Grilled Trout with Cilantro Lime Rice & Mango Salsa
Experience the vibrant flavours of summer with this Grilled Trout with Cilantro Lime Rice and Mango Salsa. The Sealand Rainbow Trout fillets are grilled to perfection, offering a smoky and crisp texture that pairs beautifully with the zesty, herby notes of cilantro lime rice.
The bright, tropical mango salsa adds a burst of sweetness and a hint of heat, making every bite a delightful contrast of flavours and textures. This dish draws inspiration from tropical and Latin American cuisines, where fresh fish and vibrant salsas are a staple. It's a perfect blend of light, refreshing ingredients that are as colourful as they are delicious.
Grilled Trout with Cilantro Lime Rice & Mango Salsa
Remove the Sealand Rainbow trout fillets from the packaging and let the fish defrost at room temperature for 2 hours (or in the fridge overnight).
In the meantime prepare the rice.
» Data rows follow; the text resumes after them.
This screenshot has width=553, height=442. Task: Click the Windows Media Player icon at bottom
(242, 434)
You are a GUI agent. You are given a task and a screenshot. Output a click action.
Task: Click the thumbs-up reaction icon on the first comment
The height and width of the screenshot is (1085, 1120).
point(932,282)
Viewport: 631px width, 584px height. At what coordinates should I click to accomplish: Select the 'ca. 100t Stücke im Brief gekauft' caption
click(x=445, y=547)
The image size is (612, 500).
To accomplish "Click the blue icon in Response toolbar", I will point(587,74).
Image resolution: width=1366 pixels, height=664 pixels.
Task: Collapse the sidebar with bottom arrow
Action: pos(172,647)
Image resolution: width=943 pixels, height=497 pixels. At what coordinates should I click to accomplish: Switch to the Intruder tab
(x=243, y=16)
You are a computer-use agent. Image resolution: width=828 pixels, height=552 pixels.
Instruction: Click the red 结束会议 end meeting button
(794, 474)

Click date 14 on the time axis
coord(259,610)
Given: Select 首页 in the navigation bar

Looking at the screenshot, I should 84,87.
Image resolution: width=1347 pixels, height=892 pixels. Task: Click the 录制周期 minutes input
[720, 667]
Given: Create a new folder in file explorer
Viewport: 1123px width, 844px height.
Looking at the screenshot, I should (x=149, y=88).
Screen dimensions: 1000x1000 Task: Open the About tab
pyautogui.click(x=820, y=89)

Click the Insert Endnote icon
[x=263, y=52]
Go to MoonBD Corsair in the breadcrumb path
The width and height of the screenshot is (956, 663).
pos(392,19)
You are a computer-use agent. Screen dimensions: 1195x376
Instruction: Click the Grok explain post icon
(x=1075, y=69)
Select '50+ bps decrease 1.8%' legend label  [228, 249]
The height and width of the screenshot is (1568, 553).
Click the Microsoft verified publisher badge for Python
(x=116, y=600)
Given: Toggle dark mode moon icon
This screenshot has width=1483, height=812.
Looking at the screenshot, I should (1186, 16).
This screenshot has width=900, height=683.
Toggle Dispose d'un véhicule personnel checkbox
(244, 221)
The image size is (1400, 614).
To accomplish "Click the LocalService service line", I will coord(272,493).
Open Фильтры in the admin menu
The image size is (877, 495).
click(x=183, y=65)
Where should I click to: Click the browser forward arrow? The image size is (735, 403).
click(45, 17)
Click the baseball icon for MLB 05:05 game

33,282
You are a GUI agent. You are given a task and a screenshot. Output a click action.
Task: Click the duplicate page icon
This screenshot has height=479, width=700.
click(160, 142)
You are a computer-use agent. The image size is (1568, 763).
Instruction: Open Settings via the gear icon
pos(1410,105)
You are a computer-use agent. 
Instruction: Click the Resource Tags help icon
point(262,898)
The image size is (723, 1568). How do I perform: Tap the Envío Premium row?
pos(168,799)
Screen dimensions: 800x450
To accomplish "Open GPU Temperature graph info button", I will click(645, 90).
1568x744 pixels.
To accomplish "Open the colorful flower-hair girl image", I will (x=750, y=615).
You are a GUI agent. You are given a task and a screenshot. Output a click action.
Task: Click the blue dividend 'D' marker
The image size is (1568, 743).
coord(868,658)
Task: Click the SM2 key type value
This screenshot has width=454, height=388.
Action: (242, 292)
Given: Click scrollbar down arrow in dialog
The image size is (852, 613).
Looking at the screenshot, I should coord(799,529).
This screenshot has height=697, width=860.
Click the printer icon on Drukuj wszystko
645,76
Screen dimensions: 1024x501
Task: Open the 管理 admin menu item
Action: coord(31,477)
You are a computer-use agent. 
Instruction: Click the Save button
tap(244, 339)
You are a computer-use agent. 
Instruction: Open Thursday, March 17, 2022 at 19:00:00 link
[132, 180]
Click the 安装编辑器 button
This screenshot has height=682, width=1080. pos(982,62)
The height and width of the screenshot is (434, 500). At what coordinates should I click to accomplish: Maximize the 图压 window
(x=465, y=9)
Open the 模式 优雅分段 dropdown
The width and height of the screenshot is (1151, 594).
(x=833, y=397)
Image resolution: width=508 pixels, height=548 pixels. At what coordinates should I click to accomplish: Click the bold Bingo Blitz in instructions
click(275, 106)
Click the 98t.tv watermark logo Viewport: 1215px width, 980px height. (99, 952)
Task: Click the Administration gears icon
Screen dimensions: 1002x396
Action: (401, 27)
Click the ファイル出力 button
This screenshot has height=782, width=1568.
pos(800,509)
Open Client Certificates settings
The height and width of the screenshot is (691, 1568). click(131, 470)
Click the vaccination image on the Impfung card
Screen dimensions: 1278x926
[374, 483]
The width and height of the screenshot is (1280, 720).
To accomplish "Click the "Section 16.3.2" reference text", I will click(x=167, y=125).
Use a 4 quart pot and place it over medium high heat until warmed.
Add in the oil and sauté the scallions and garlic for just under 2 minutes until fragrant..
Add the rice to the oil and sauté for anther minute, then add in the water and seasoning.
Let the water come to a boil and as soon as it does, turn the heat to the lowest setting, cover the pot and allow the rice to cook. The rice should be done in 20 minutes.
When it’s ready, uncover the post and add in the cilantro, lime zest and juice, scallions and jalapeño if using. Mix them well into the rice, taste for seasoning and set it aside.
To make the mango salsa: mix all the ingredients into a bowl and set aside.
To grill the fish without sticking, follow the tips below.
Start by cleaning the grill crates. Take a piece of aluminum foil and scrunch it into a ball, then use tongs to rub any food sticking on the grill.
To oil the grill crates, use a kitchen towel dabbed in oil, and using the same tongs, rub the oiled paper towel over the grill.
Season the fish very well with oil on both sides along with the seasoning.
Make sure you use dry spices only—do not use wet marinades for grilling fish.
Once the fillets are oiled and seasoned, you can grill them directly or use a grill basket.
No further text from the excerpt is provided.